问题
I am trying to gather a dataset from this site called ICObench. I've managed to extract the names of each ICO in the 91 pages using rvest and purrr, but Im confused as to how I can extract data behind each name in the list. All the names are clickable links. This is the code so far:
url_base <- "https://icobench.com/icos?page=%d&filterBonus=&filterBounty=&filterTeam=&filterExpert=&filterSort=&filterCategory=all&filterRating=any&filterStatus=ended&filterCountry=any&filterRegistration=0&filterExcludeArea=none&filterPlatform=any&filterCurrency=any&filterTrading=any&s=&filterStartAfter=&filterEndBefore="
map_df(1:91,function(i){
page <- read_html(sprintf(url_base,i))
data.frame(ICOname = html_text(html_nodes(page,".name")))
})->ICOdataset
Is there any way that I can match the specific info behind each name to the existing list so that R automatically extracts it for all ICOs? For example: https://icobench.com/ico/domraider - I would like the funding amount, token, country, etc.
Any help would be greatly appreciated!
回答1:
First load library(tidyverse); library(rvest)
...and a warning -- this code is not efficient (i.e., you could avoid expanding the list() structure by using lapply or making the code more purrr, but I'll leave that as an exercise)
So the crux of the answer is in starting a session via rvest::html_session()
and then using rvest::follow_link()
and/or rvest::jump_to()
but there are few other data cleansing challenges, so I thought I would do a more complete answer. Since you already have all the "links" you want to follow in your ICOdataset
variable, we can leverage that and build a function that gets the data for any particular ICO
page.
For example, assuming we've already followed ../ico/domraider
, we can write a function, get_data_for_ico()
to extract it's relevant info:
get_data_for_ico <- function(ico_page) {
raised <-
ico_page %>%
html_node(".raised") %>%
html_text()
data <-
ico_page %>%
html_nodes(".data_row .col_2") %>%
html_text(trim = T)
data_df <- data.frame(raised, t(data[c(FALSE, TRUE)]))

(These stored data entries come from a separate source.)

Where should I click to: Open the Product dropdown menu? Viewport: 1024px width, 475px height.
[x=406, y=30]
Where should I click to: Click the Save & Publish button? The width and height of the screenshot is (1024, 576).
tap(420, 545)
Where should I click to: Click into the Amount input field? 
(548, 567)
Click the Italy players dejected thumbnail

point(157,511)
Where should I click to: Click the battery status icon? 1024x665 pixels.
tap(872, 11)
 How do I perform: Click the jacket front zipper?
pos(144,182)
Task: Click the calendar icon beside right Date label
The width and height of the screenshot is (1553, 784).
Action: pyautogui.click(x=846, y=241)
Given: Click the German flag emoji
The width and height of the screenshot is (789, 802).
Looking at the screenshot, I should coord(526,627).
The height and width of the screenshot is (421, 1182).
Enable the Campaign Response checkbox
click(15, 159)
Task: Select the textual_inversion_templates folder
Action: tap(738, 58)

names(data_df) <- c("raised", t(data[c(TRUE, FALSE)]))
return(data_df)
}
Noting that the table
of data from the second selector (.data_row .col_2
) is not ideal, but it will work and is par for the course when it comes to scraping. The data[c(FALSE, TRUE)]
and data[c(TRUE, FALSE)]
is to pull every-odd or every-even element, respectively. Why? Because you'll notice that the table of data is not consistent by ICO
so we'll need a varying length data.frame
that dynamically assigns its names.
Now we can start a session and loop through the ICO
's, using jump_to()
and run our function while storing the results in a list.
results <- list()
s <- html_session(sprintf(url_base, 1))
for (ico in seq_along(ICOdataset$ICOname)) {
clean_ico <-
ICOdataset$ICOname[ico] %>%
str_to_lower() %>%
str_replace_all("\\s|\\.", "-")
link_name <- paste0("ico/", clean_ico)
message(link_name)
results[[clean_ico]] <-
s %>%
jump_to(link_name) %>%
get_data_for_ico()
}
Noting that you need to clean-up the names from your original scrape so that they are URL-friendly (i.e., replace spaces and periods with hyphens).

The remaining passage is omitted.